Passage provided:
Friendships and my Epilepsy
Hello again lovely people! I am sorry for the delay but I’m glad that this blog is finally here! Today I wanted to talk about friendships. I do not think my epilepsy had a big impact on my friendships. However, I do think my friendships impacted my epilepsy and how well I adjusted to it.
Both of these girls weren’t just my friends. Growing up they
were like my sisters, and they knew my seizures as well as my brothers, if not
better! They knew all my odd quirks but aside from that, we were best friends.
We’d grown up together and played together as kids. We shared secrets and inside
jokes. The fact that they helped look after me didn’t hurt that if anything it
made it stronger.
Having friends who will help and give me emotional support has meant so much. Knowing that I have people I can talk to when things get tough or I have difficult decisions to make is amazing. There is so much comfort in being able to ask people for prayer requests if everything is getting too much and knowing that you can trust that you’ll be taken seriously and that they will be praying for you. Knowing that you have people supporting you and helping you through tricky stuff like hospital admissions really helps you get through it. I’m so grateful for all the people I know I can depend on in this way.
Having friends who are also willing to support me in practical ways as well means the absolute world. I mentioned in my ‘Hospital Stays’ blog one of my closest friends growing up coming to visit me in hospital. Friends have been willing to open their homes to me, so I don’t have to be home alone when I have been twitchy. People have also been willing to spend time and sit with me to try and help distract me from what my brain is doing. People have also been willing to lend me their shoulder when I was distressed and needed to cry. I’ve even known the occasional person to be successful in talking me down from that situation.
My friends just let me be weird little me. My epilepsy has
never negatively impacted the relationships I have with my friends. I might
have had to sit out of things every now and then, maybe miss an in-joke or
amusing story, but my epilepsy never negatively impacted my friendships. If
anything, it made them stronger. It’s meant that I’ve needed support in ways
that I wouldn’t have otherwise done, forcing me into helplessness at times
where I’ve needed to depend on my friends and trust them in a way I might not
have needed to. God has blessed me with amazing people around me. They understand
me and they’ve taken the time to understand my slightly special brain.

Supplied material:
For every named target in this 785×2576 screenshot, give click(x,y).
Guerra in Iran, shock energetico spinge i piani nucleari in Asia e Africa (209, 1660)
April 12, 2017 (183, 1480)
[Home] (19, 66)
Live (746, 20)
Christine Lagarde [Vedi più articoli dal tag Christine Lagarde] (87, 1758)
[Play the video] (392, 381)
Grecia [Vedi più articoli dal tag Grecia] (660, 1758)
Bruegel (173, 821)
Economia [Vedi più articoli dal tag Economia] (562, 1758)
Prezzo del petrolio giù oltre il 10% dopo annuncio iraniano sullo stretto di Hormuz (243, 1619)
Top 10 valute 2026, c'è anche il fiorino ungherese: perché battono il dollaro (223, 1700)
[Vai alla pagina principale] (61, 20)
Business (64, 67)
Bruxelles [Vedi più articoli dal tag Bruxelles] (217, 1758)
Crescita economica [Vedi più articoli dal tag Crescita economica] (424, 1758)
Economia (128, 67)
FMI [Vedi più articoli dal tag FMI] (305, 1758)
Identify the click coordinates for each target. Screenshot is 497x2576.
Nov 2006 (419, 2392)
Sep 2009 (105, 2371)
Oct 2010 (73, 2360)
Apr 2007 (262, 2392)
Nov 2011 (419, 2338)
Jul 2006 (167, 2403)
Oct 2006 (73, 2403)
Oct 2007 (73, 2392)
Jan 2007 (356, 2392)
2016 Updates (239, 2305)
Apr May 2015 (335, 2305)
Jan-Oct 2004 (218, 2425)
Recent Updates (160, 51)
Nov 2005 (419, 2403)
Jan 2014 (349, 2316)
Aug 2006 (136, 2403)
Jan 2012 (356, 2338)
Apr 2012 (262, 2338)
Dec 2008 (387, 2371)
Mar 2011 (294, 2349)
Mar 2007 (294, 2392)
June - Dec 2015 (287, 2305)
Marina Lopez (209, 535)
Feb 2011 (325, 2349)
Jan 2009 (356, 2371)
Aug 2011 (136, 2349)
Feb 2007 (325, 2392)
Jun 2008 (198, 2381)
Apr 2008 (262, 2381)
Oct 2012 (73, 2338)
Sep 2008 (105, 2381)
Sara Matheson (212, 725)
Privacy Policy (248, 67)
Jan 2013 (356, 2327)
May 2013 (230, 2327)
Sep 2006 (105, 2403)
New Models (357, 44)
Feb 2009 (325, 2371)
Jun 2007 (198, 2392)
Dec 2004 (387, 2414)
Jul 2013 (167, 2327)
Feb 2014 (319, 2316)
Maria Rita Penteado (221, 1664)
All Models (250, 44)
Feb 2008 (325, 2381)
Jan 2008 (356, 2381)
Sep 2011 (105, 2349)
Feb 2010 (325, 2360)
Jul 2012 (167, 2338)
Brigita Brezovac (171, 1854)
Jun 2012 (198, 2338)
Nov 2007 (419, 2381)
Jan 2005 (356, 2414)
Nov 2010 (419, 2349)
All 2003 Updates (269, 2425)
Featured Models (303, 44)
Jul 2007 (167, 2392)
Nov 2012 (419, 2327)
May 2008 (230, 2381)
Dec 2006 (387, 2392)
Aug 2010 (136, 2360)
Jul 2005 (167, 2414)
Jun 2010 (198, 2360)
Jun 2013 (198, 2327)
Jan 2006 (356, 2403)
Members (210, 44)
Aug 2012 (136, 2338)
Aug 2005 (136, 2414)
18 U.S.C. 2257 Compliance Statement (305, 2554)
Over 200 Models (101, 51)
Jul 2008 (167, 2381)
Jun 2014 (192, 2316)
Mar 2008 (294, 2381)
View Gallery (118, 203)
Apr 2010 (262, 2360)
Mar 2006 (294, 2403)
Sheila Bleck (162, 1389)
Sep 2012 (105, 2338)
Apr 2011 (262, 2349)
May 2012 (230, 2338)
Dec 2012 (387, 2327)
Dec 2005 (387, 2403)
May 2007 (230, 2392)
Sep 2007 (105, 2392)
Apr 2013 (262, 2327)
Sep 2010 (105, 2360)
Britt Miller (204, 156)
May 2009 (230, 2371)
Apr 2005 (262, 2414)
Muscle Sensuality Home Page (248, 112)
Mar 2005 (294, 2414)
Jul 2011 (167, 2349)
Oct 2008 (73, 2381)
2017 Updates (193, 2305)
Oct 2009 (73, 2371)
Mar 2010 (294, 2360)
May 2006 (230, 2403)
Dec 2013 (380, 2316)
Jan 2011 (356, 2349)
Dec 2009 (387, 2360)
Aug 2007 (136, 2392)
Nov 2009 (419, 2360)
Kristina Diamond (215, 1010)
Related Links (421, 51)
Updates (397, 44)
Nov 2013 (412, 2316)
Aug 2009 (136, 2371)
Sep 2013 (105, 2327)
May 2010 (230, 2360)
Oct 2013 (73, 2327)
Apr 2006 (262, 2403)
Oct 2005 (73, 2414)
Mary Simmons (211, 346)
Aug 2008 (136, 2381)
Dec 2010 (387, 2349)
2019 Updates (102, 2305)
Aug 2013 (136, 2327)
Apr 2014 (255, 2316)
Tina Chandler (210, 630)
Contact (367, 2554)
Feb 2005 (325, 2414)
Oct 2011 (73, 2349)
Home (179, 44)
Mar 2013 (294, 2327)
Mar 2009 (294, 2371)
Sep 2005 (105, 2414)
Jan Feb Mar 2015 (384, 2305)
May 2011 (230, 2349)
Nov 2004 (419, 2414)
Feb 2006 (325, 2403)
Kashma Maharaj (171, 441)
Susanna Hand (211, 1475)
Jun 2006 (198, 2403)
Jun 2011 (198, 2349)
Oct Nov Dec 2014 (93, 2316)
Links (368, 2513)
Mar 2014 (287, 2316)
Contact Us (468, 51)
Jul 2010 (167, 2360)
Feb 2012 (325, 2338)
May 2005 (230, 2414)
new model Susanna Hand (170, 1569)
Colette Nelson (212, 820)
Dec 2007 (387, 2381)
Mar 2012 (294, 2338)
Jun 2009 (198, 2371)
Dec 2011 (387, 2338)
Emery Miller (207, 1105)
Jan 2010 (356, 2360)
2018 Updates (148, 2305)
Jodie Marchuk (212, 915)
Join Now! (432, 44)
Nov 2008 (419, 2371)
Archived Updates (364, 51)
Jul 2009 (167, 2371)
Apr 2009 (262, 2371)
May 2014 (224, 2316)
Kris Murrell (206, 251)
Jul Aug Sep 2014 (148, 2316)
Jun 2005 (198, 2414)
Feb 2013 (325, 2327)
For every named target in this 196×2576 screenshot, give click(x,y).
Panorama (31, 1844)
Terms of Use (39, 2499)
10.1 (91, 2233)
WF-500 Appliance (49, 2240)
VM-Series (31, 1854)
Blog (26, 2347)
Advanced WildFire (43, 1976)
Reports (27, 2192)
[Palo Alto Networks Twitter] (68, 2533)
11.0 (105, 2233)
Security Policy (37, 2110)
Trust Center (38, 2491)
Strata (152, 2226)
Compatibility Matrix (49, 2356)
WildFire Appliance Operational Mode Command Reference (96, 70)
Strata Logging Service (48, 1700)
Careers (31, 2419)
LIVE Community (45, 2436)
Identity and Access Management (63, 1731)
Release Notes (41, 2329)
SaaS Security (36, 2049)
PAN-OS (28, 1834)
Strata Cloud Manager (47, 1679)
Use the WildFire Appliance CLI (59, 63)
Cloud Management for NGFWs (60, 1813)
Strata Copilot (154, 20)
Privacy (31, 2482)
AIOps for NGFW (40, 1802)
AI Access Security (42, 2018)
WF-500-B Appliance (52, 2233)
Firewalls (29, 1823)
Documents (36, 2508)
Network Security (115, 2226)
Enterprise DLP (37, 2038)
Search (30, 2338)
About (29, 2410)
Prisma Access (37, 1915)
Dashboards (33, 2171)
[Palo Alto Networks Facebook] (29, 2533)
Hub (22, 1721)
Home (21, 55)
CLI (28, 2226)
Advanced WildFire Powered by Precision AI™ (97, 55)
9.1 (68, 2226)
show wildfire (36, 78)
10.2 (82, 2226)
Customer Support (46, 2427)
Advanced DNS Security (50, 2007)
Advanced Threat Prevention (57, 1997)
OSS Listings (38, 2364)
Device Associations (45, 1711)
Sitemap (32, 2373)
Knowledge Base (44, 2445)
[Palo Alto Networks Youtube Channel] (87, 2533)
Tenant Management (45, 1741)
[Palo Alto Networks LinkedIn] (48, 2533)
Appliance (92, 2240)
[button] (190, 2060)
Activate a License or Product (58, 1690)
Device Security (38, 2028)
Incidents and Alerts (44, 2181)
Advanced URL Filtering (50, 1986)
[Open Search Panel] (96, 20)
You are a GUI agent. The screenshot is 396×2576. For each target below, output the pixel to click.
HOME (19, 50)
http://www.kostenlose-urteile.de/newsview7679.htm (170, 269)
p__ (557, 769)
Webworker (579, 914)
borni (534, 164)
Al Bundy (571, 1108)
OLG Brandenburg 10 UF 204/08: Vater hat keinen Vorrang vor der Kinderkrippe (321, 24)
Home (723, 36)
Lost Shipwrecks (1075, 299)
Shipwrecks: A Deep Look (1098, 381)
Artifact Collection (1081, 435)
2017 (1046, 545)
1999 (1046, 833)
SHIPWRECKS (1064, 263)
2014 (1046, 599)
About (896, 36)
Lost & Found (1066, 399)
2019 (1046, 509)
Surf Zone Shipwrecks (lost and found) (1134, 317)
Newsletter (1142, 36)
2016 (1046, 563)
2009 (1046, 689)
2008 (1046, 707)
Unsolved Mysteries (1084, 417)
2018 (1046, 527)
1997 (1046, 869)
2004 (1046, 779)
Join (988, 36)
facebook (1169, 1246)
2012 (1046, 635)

Actions to take:
1: In the blog post about friendships and epilepsy, which earlier blog is mentioned as describing a close friend's hospital visit?
2: Reproduce the blog post about friendships and epilepsy, from "We’d grown up" to "in this way.".

Answers below:
1: The ‘Hospital Stays’ blog.

2:
We’d grown up together and played together as kids. We shared secrets and inside
jokes. The fact that they helped look after me didn’t hurt that if anything it
made it stronger.
Having friends who will help and give me emotional support has meant so much. Knowing that I have people I can talk to when things get tough or I have difficult decisions to make is amazing. There is so much comfort in being able to ask people for prayer requests if everything is getting too much and knowing that you can trust that you’ll be taken seriously and that they will be praying for you. Knowing that you have people supporting you and helping you through tricky stuff like hospital admissions really helps you get through it. I’m so grateful for all the people I know I can depend on in this way.